The Association of Ghanaian Lawyers of America (AGLA) honors Fordham Law School’s Leitner Center and Clinical Professor, Paolo Galizzi.
The Association of Ghanaian Lawyers of America (AGLA) will honor the Leitner Center, Fordham Law School and Paolo Galizzi, Clinical Professor of law on Saturday, September 19, 2015 at AGLA’s dinner dance at The Gran Centurions in Clark, NJ for their exemplary work in helping to advance the rule of law in Ghana. Fordham Law School’s Leitner Center and Professor Galizzi have been leaders in the effort to expand the frontiers of legal education, access to justice and judicial capacity building, among other initiatives, in Ghana.
Through legal summer schools and judicial initiatives, collaborations with Ghanaian law schools and faculty, and assistance to the justice department of Ghana, the Leitner Center and Professor Galizzi have tremendously impacted justice delivery in Ghana.
“Few other legal institutions have empowered and helped develop and enhance Ghana’s judicial independence as these two entities have,” said Kwaku Boafoh Agyeman, AGLA president. Agyeman added that “Galizzi’s leadership in engaging with legal stalwarts and policy makers, facilitating trans-atlantic dialogue on Ghana’s legal aid and prison system, and the bench and bar deserves our attention and recognition.”
Desmond Dawuni, Communications Director of AGLA noted that “it is a delight to honor the Leitner Center and Professor Galizzi for their work in Ghana and to encourage them that their work has not gone unnoticed by Ghanaian lawyers who should, rightfully, recognize their input.”

#### INFORMATION SUPPLIED:
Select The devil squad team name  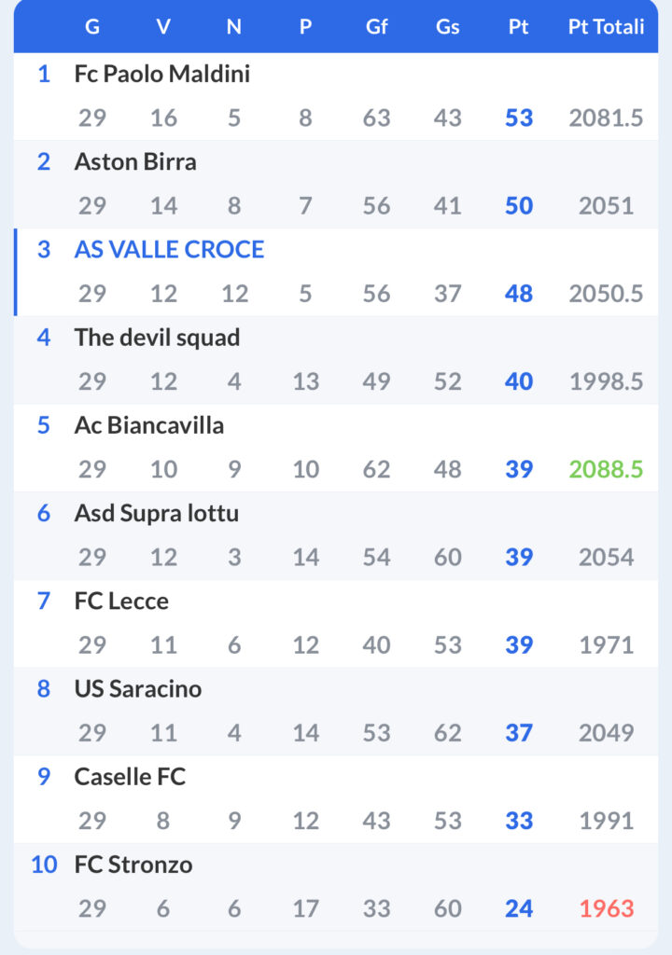(158, 338)
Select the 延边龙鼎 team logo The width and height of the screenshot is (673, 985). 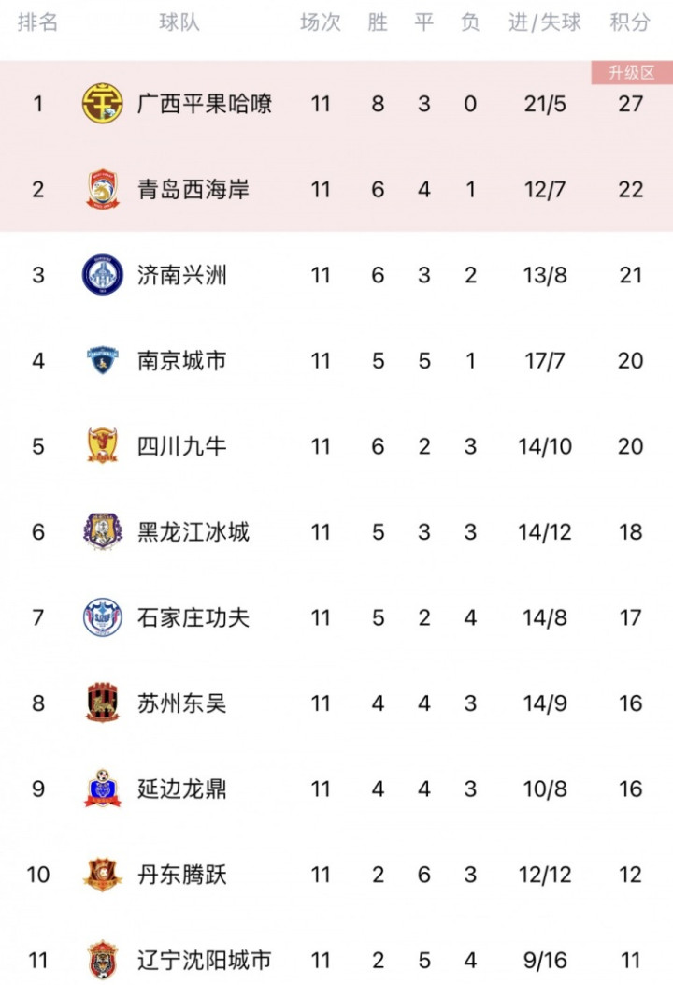point(102,789)
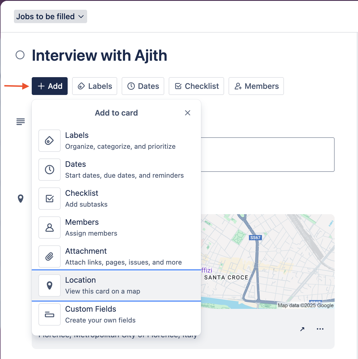Click the Location pin icon
This screenshot has width=358, height=359.
pos(49,285)
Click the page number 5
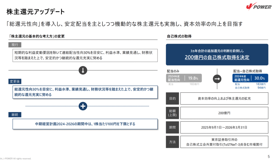 click(268, 156)
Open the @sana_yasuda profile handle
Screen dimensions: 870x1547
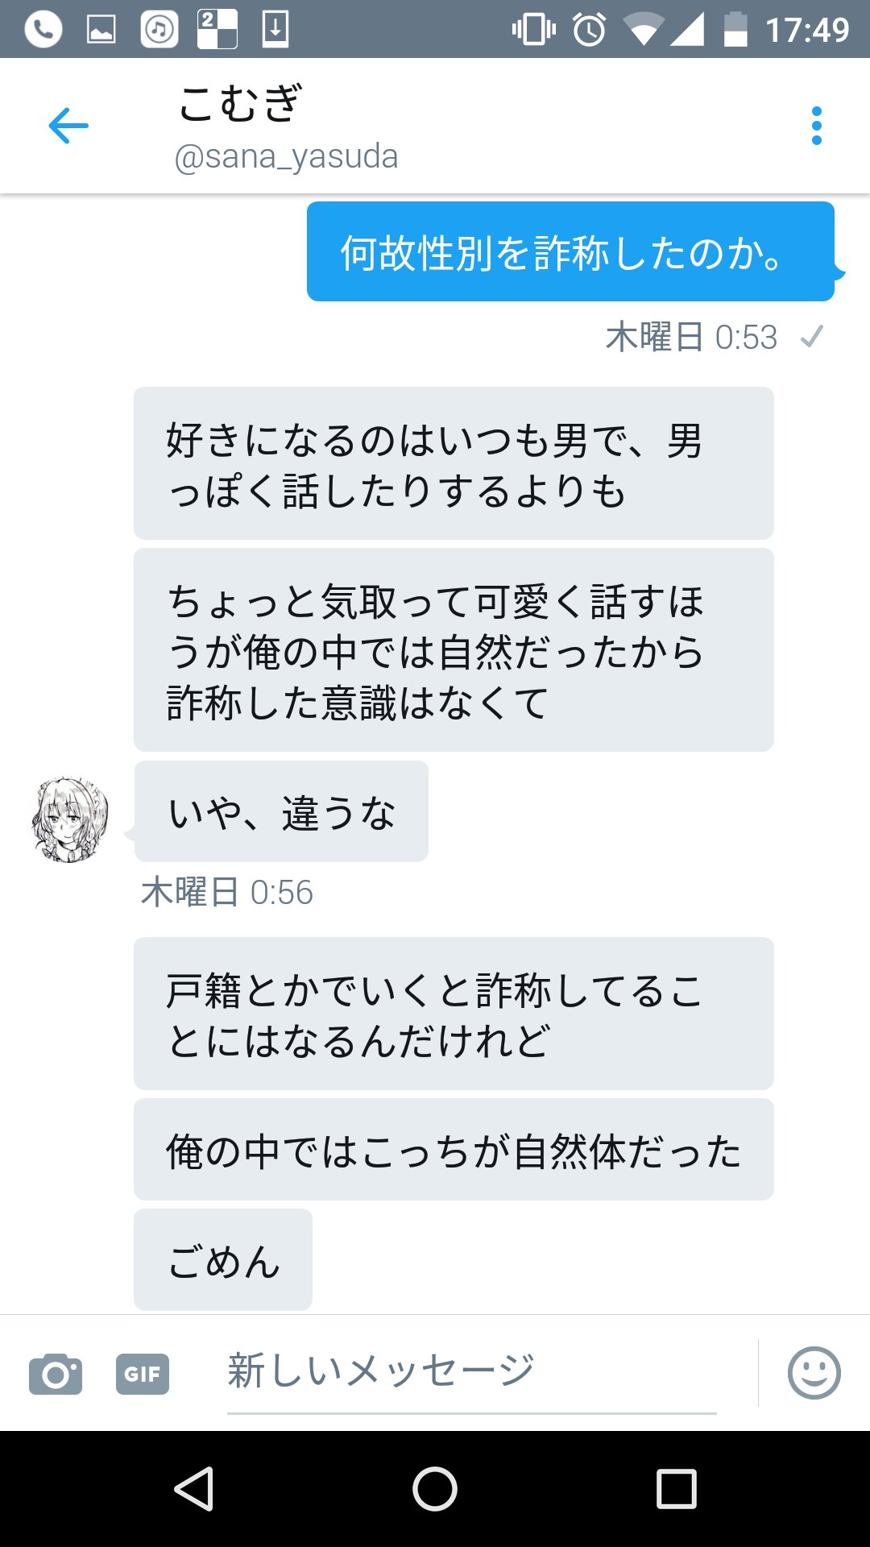pos(286,157)
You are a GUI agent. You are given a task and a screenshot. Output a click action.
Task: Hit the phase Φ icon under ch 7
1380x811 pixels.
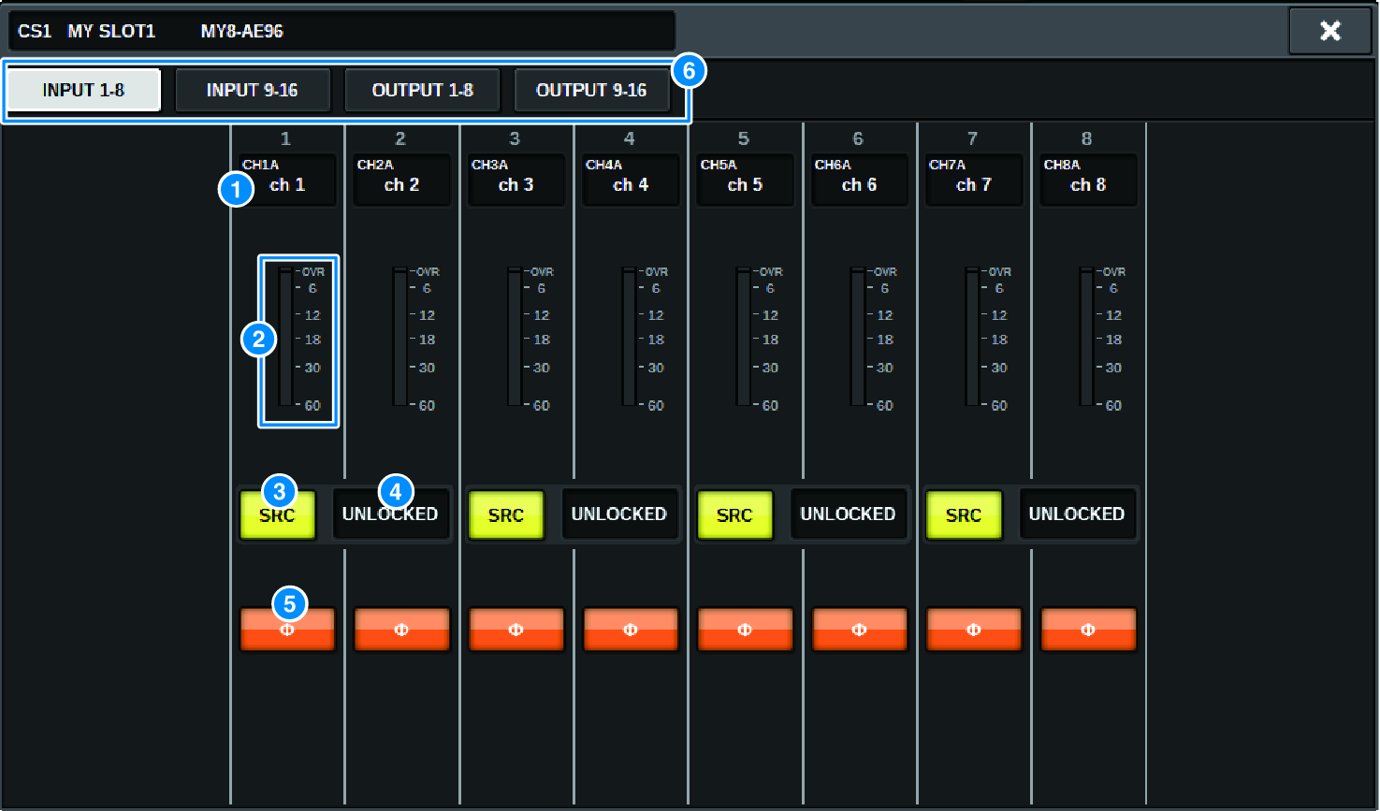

#### TASK:
Retype the passage in the AGLA announcement above from "Through legal summer" to "delivery in Ghana." without changing a word.

#### OUTPUT BELOW:
Through legal summer schools and judicial initiatives, collaborations with Ghanaian law schools and faculty, and assistance to the justice department of Ghana, the Leitner Center and Professor Galizzi have tremendously impacted justice delivery in Ghana.